Begegnungen mit dem Mor-Gen

Heute morgen in der U-Bahn: eine junge Kolumbianerin lacht ganz natürlich und befreit, nachdem sie besorgt versucht hatte ihr Hemd zu richten, damit ihr Chef sie nicht als Schlampe in Erinnerung behält. Eine Japanerin versucht noch vor Dienstbeginn den Kontakt mit ihrem Freundeskreis herzustellen. Vor dem anwesenden Personenkreis in der U-Bahn schützt sie sich mit einer Sonnenbrille. Ich muss unwillkürlich an Yoko Ono denken und frage mich, ob sie jemals so glücklich gelächelt hat? In der U-Bahn klappt derweil nur ein Versuch und aufatmend redet sie sich fast hastig ihr Glück von der Seele. Ein blonder verhärmter Gesichtsausdruck zeugt von unerfülltem nächtlichen Verlangen und wiederum ist es die Sonnenbrille, die sie vor einem aufmunternden Lächeln bewahrt.
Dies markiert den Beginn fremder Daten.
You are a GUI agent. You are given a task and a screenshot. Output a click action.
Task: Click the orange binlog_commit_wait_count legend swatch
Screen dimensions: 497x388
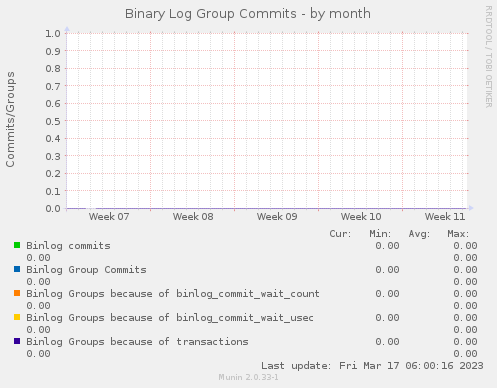[17, 293]
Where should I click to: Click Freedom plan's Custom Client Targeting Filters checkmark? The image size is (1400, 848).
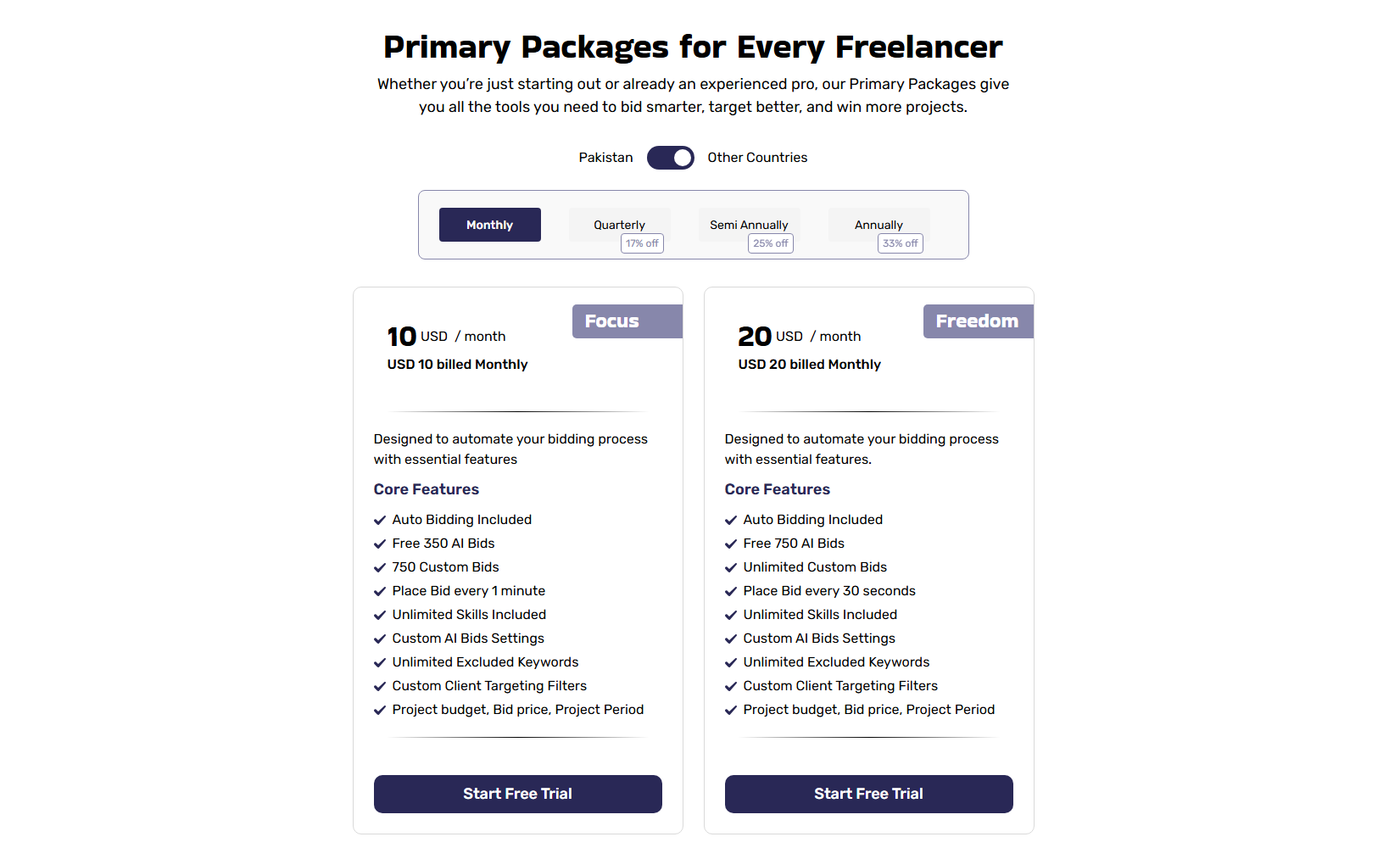[x=731, y=687]
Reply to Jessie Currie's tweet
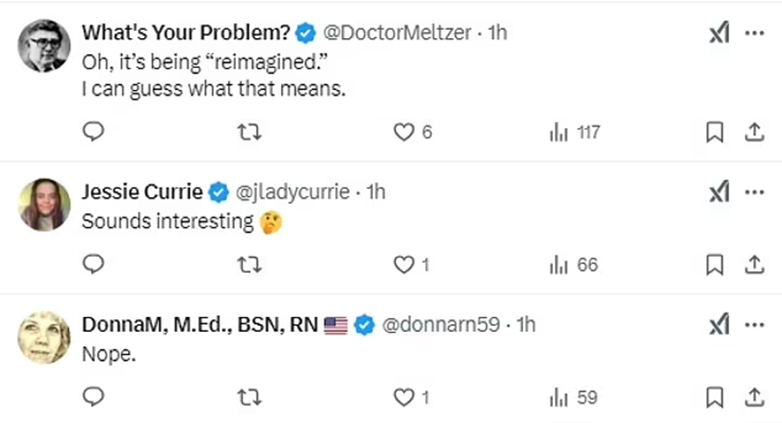 93,265
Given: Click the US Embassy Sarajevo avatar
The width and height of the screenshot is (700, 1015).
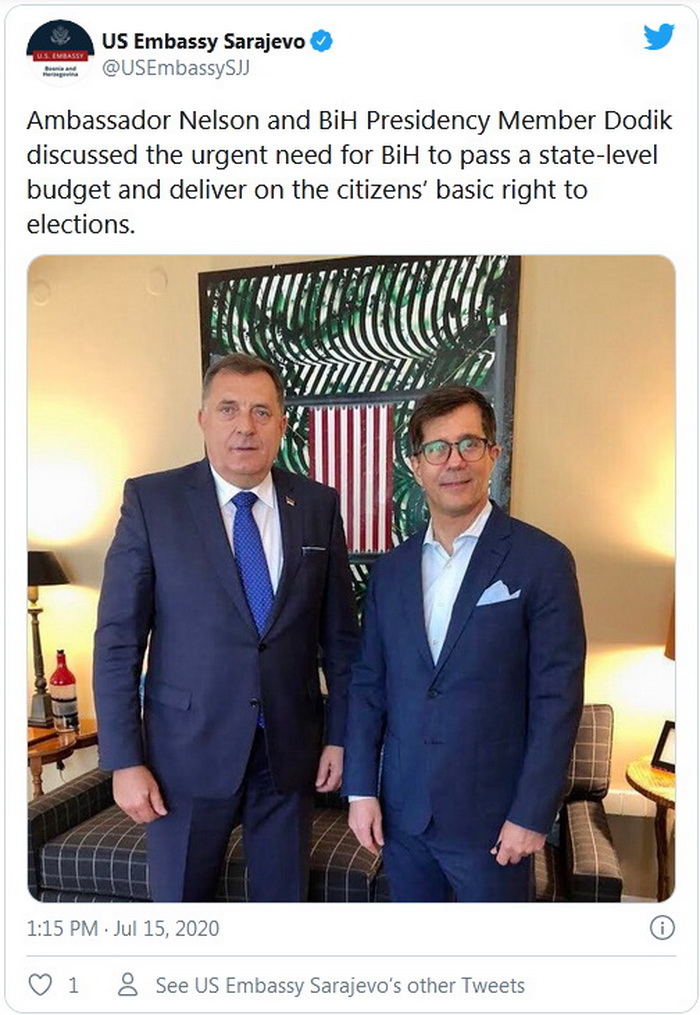Looking at the screenshot, I should pyautogui.click(x=60, y=53).
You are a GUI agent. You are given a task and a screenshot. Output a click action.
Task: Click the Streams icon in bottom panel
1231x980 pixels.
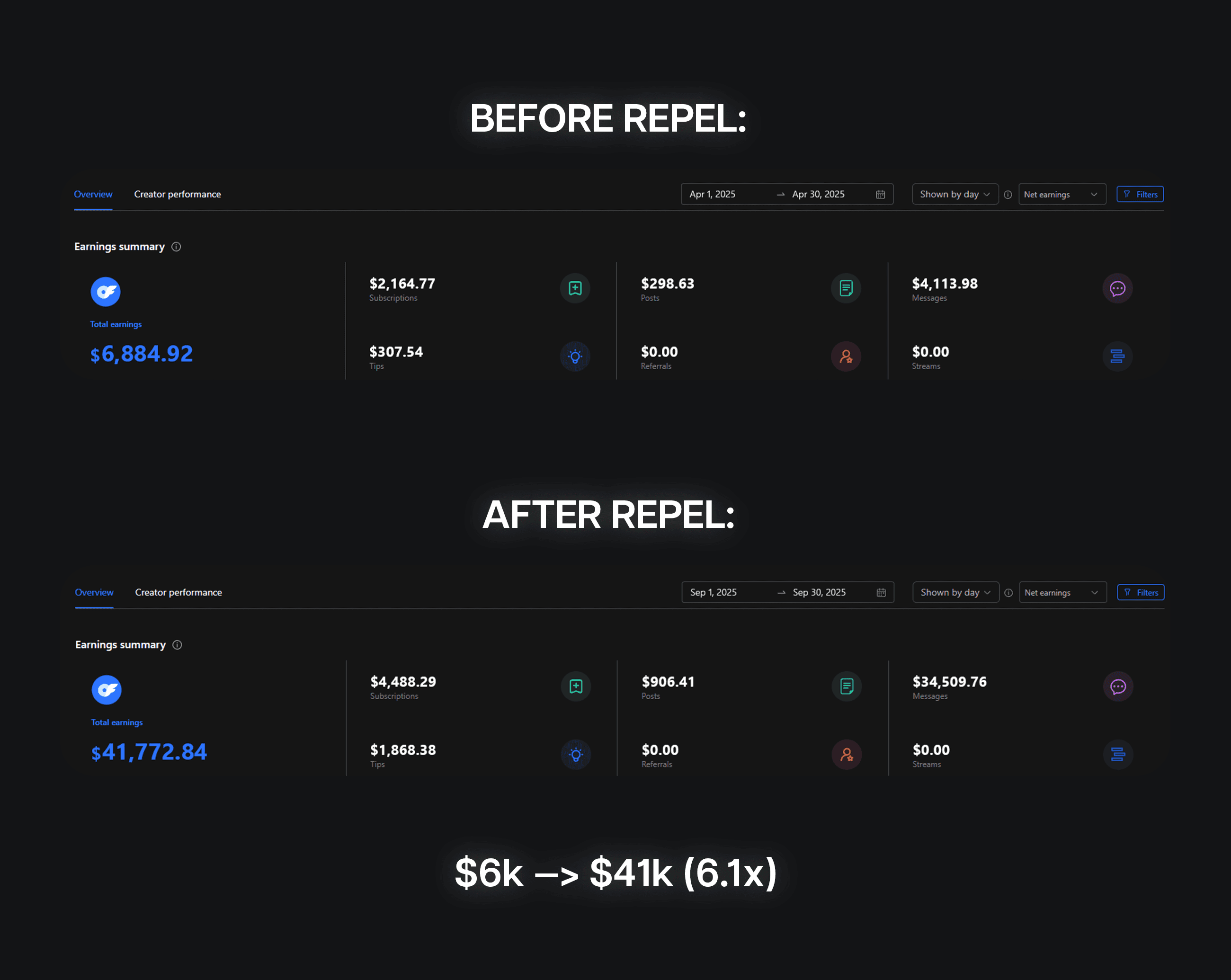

Ein junger amerikanischer Yuppie bügelt seinen teuren grauen Anzug zurecht, seine abgegriffene Ledertasche symbolisiert seine Träume, aber mit seinem Gehalt wird er sie sich wohl erfüllen können. Die Frage ist nur, ob sein Ego da mitspielen wird oder ob es ihn in eine lebenslange Treibjagd verstricken wird? Würde ich wirklich mit ihm tauschen wollen? Mein alter Begleiter Norbert Neid klopft mir auf die Schulter, aber ich mag ihm heute morgen nicht zuhören. Hermann Hesse fällt mir ein, der dazu eine Kurzgeschichte geschrieben hat über einen Gefangenen der zu einem Kloster aufblickt und sich wünscht dort zu sein und zur gleichen Zeit von einem Mönch aus eben jenem Kloster wegen seines freien abenteuerlichen Lebens beneidet wird. Am Ende der Geschichte sitzt der Mönch im Gefängnis und schaut zum Kloster auf und entdeckt die wahren Gefühle des anderen Gefangenen aus einer anderen Zeit.